The city’s Department of Buildings somehow managed to hire
a pair of alleged Mafia associates as building inspectors,
who promptly began soliciting bribes from contractors all
over town to ignore violations and speed up approvals. The
bribe proceeds were then allegedly shared with a pair of
legendary city Mafiosi, including one who was convicted as
the main heroin connection
for legendary Harlem dope dealer
Nicky Barnes.

That’s the main highlight from today’s big mob racketeering
indictment
by Manhattan District Attorney Robert Morgenthau
that charges Matthew Madonna, 73, the alleged acting boss
of the Lucchese crime family, and his cohort, Joseph
DiNapoli, 74, with overseeing a wide range of rackets
ranging from gambling and firearms trafficking to the
innovative buildings department schemes.

All told, 29 individuals are charged in the case including
six former building inspectors.
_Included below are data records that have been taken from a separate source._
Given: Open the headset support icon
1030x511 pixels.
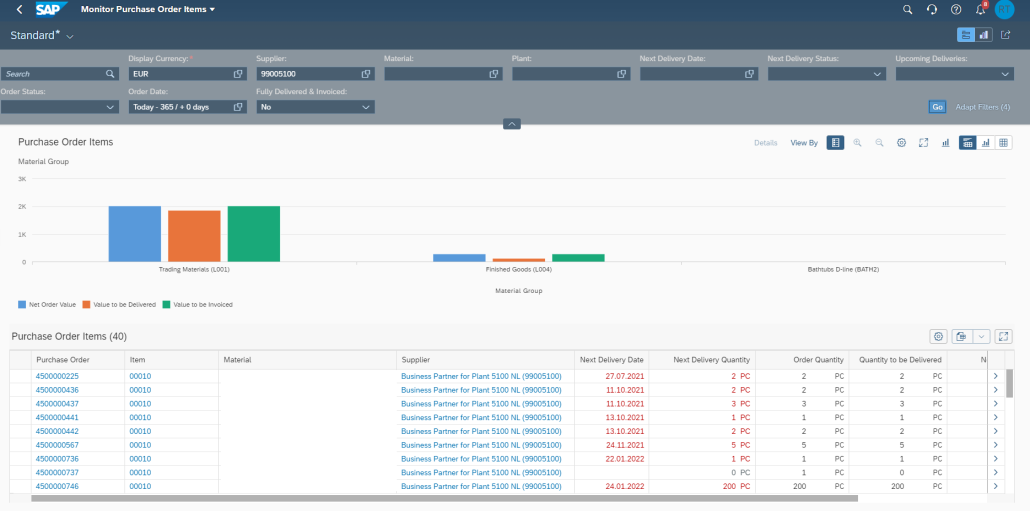Looking at the screenshot, I should point(931,9).
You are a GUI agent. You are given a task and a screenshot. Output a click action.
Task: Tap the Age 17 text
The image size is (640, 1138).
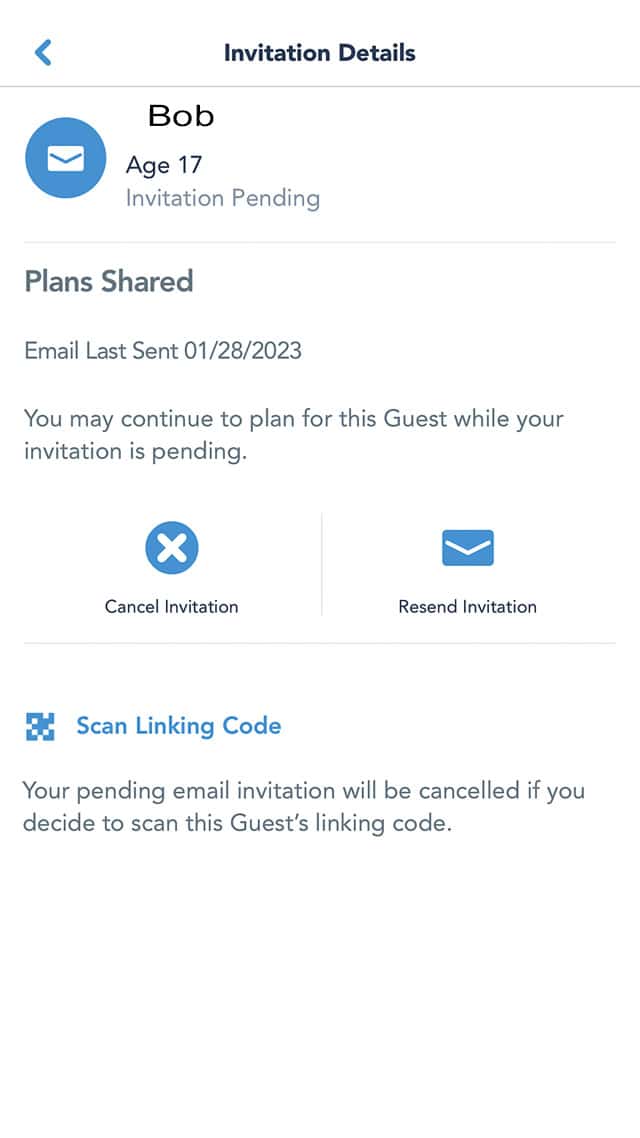pyautogui.click(x=163, y=166)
Two of the ex-inspectors —
brothers Carmine Francomano Jr. and Frank Francomano – were
hired in 2005 and 2007 respectively, just as city building
permits were skyrocketing. According to the indictment, the
brothers arranged bribes and kickbacks with the help of
their dad, Carmine “Snappy” Francomano Sr., who is also
charged.

Morgenthau and Police commissioner Ray Kelly, who also
appeared at the press conference, declined to speculate how
it happened that the men were hired.

The two year probe included 64 telephone wiretaps and a bug
in a restaurant on which city police detectives and
investigators picked up conversations dealing with the traditional business of organized crime, such as taking sports bets and lending money at extortionate rates.

But the biggest game appeared to be the city’s burgeoning
construction business. More than 20 buildings in Manhattan
and Bronx are cited in the indictment.

The inspectors are charged with collecting $124,000 in
bribes from contractors and building owners looking for a
break on costly violations. The biggest bribe was an
alleged $44,000 paid by contractor Wayne Schumer to Frank
Francomano, a former supervisor in the department’s Bronx
construction division. An unnamed nightclub owner
allegedly shelled out $24,000 to expedite his own buildings
department permits.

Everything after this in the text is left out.